**TEXTO FORNECIDO**

O Partido dos Trabalhadores (PT) vive uma crise de identidade que vai muito além de problemas na propaganda institucional. O embate entre aliados próximos do governo, como Janja da Silva e Paulo Pimenta, apenas reflete as dificuldades internas de um partido que, ao longo de duas décadas, viu sua credibilidade ser desgastada por escândalos e polêmicas ininterruptas. A insistência em tentar resolver o problema com estratégias de comunicação ignora o ponto central: a falta de autocrítica e a acumulação de mentiras que solaparam a confiança do eleitorado.
A perda de credibilidade do PT não aconteceu da noite para o dia. Foi um processo lento e progressivo, marcado por acontecimentos que foram corroendo a imagem do partido aos olhos de muitos brasileiros. A origem desse desgaste pode ser localizada em meados dos anos 2000, quando o escândalo do mensalão veio à tona. Na época, a cúpula do PT negou qualquer envolvimento, usando o argumento de que nada sabiam sobre os fatos. Apesar da gravidade das acusações, o partido sobreviveu politicamente ao episódio, em grande parte por conta de uma narrativa cuidadosamente construída para minimizar os danos.
Antes mesmo do mensalão, suspeitas já pairavam sobre o PT, como o sequestro do empresário Abílio Diniz em 1989, no qual membros do partido foram envolvidos. Outro ponto delicado foi o suposto financiamento de campanhas políticas com recursos provenientes das Forças Armadas Revolucionárias da Colômbia (FARC), uma organização guerrilheira. Somado a isso, as mortes de figuras como Celso Daniel, prefeito de Santo André, e Toninho do PT, prefeito de Campinas, ainda alimentam teorias e especulações não esclarecidas até hoje.

**MATERIAL EXTRAÍDO**

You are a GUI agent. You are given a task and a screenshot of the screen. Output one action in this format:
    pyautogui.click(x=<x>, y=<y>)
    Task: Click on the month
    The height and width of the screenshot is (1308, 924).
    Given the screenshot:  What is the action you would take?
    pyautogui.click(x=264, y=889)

**TAREFAS**
1: De acordo com o texto sobre a crise do PT, qual empresário foi sequestrado em 1989?
2: Prolongue o texto sobre a crise do PT a partir do ponto em que ele termina.

**RESPOSTAS DAS ATIVIDADES**
1: Abílio Diniz.

2:
O desgaste do partido se aprofundou com o surgimento do escândalo do Petrolão, investigado pela Operação Lava Jato, que revelou um esquema bilionário de corrupção envolvendo a Petrobras. As descobertas culminaram no impeachment de Dilma Rousseff, marcado por um controverso “fatiamento” do processo. Em meio a esse cenário, o ex-presidente Luiz Inácio Lula da Silva foi condenado e preso, com provas robustas apresentadas em três instâncias judiciais diferentes. Foram anos de reviravoltas jurídicas, e a devolução de milhões de reais aos cofres públicos comprovou a extensão do esquema.
Contudo, o que parecia ser o desfecho de uma era foi subvertido. Decisões do Supremo Tribunal Federal (STF) anularam condenações de Lula, questionando os procedimentos da Lava Jato e colocando em xeque o trabalho de juízes e procuradores envolvidos nas investigações. O juiz responsável pelo caso, Sergio Moro, e o promotor Deltan Dallagnol acabaram pagando um preço alto, sendo alvos de processos e tendo suas carreiras prejudicadas. Enquanto isso, a narrativa de perseguição política se consolidou, garantindo a Lula o retorno à presidência.
O retorno do PT ao poder, no entanto, não se traduziu em pacificação política. A polarização se intensificou, e o partido passou a focar na desconstrução de seu principal opositor, o ex-presidente Jair Bolsonaro. Nos últimos anos, as investigações sobre Bolsonaro incluíram desde joias recebidas de presente até acusações relacionadas a sua gestão durante a pandemia. Apesar dos esforços, nenhuma prova substancial de corrupção foi apresentada, o que alimentou a percepção de perseguição política entre seus apoiadores.
Com Bolsonaro declarado inelegível, o PT tenta manter sua posição de destaque no cenário político, mas enfrenta um dilema difícil de resolver. A insistência em estratégias de propaganda e a falta de autocrítica impedem o partido de lidar com suas falhas históricas. O eleitorado, cada vez mais informado e exigente, parece menos disposto a aceitar explicações simplistas para problemas tão complexos.
Os embates internos, como os protagonizados por Janja, a primeira-dama, e Paulo Pimenta, ministro da Secretaria de Comunicação, evidenciam um partido dividido entre suas prioridades políticas e a necessidade de reinventar sua imagem pública. O problema, no entanto, não reside apenas na comunicação, mas na falta de uma mudança real de postura.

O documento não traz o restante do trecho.